On November 14, 2024 we released a new version of Advanced API Security

Feature

IP address drill down details are now available in the preview release of Advanced API Security Abuse Detection Incidents.

This new functionality allows viewing details of detected abuse by source IP.

For usage information, see the Abuse Detection customer documentation.

On October 8, 2024 we released an updated version of Advanced API Security.

Note: Rollouts of this release to production instances will begin within two business days and may take four or more business days to complete across all Google Cloud zones. Your instances may not have the feature available until the rollout is complete.

Feature

New features added to the Risk Assessment v2 preview

This release introduces new features to the Risk Assessment v2 preview:

• Support for custom security profiles. You can create your own security profiles, with unique combinations of risk assessment checks and weights, to use for proxy risk assessment.
• New assessment checks. We've added additional checks you can use when assessing proxy risk.
• Assess proxies across multiple profiles. You can now switch between security profiles to see differences in scoring across profiles.

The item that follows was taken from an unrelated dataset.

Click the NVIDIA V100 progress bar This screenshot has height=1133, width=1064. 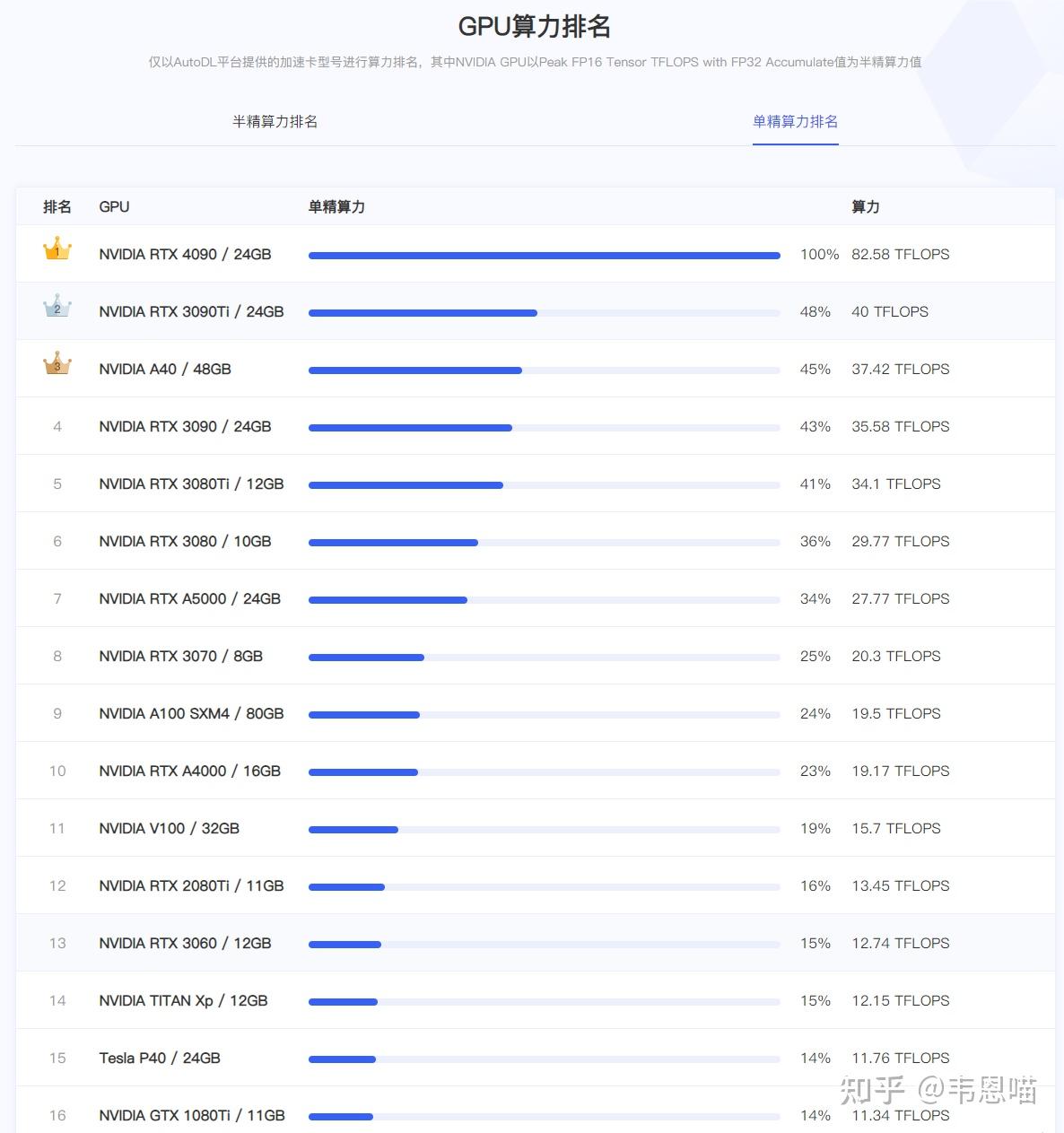point(544,830)
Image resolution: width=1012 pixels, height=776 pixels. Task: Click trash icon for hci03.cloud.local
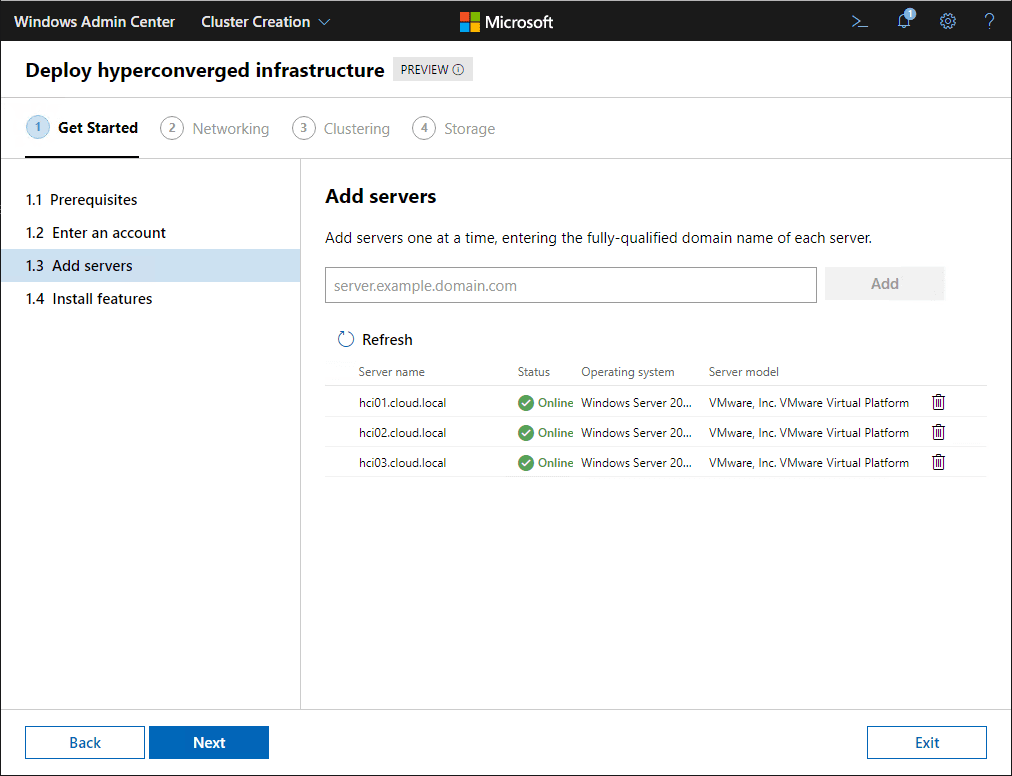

For usage information and a list of all features in Risk Assessment v2, see the Risk Assessment v2 customer documentation.

On October 4, 2024 we released an updated version of Advanced API Security.

Change

Fixed: Delay in score generation for Risk Assessment v2 with VPC-SC-enabled organizations only

In Risk Assessment v2, which is in preview, this issue has been resolved:

With VPC-SC-enabled organizations only, when generating scores for new organizations or scoring changes to included proxies, shared flows, and target server configurations, score generation could have take as much as three hours.

See the Risk Assessment v2 customer documentation for information on the functionality.

Change

Risk Assessment v2 is now available in the me-central2 region. See Available Apigee API Analytics Regions for region information.

Delay in score generation for Risk Assessment v2 with VPC-SC-enabled organizations only

This issue impacts Risk Assessment v2 only, which is in preview.

With VPC-SC-enabled organizations only, when generating scores for new organizations or scoring changes to included proxies, shared flows, and target server configurations, score generation could take as much as three hours.

See the Risk Assessment v2 customer documentation for information on the functionality.

On September 10, 2024 we released an updated version of Advanced API Security.

Feature

Proxy-specific security actions

You can now create security actions that apply only to one or more specified proxies.

This new functionality is not available with Apigee hybrid at this time.

See Security actions to learn more about proxy-specific security actions.

On August 13, 2024 we released an updated version of Advanced API Security.

Note: Rollouts of this release to production instances will begin within two business days and may take four or more business days to complete across all Google Cloud zones. Your instances may not have the feature available until the rollout is complete.

Note: This functionality is not available in the me-central2 region at this time. See Available Apigee API Analytics Regions for region information. We will announce with a release note when that region is supported.

Feature

Public preview of Risk Assessment v2

This release introduces Risk Assessment v2 in preview. Risk Assessment v2 includes these improvements:

• Improved reliability: Faster score calculations with recent proxy data.
• Simplified score display: The new score is a percentage, where 100% means full alignment with the security profile.

For usage information and a list of all improvements and changes in v2, see Risk Assessment v2.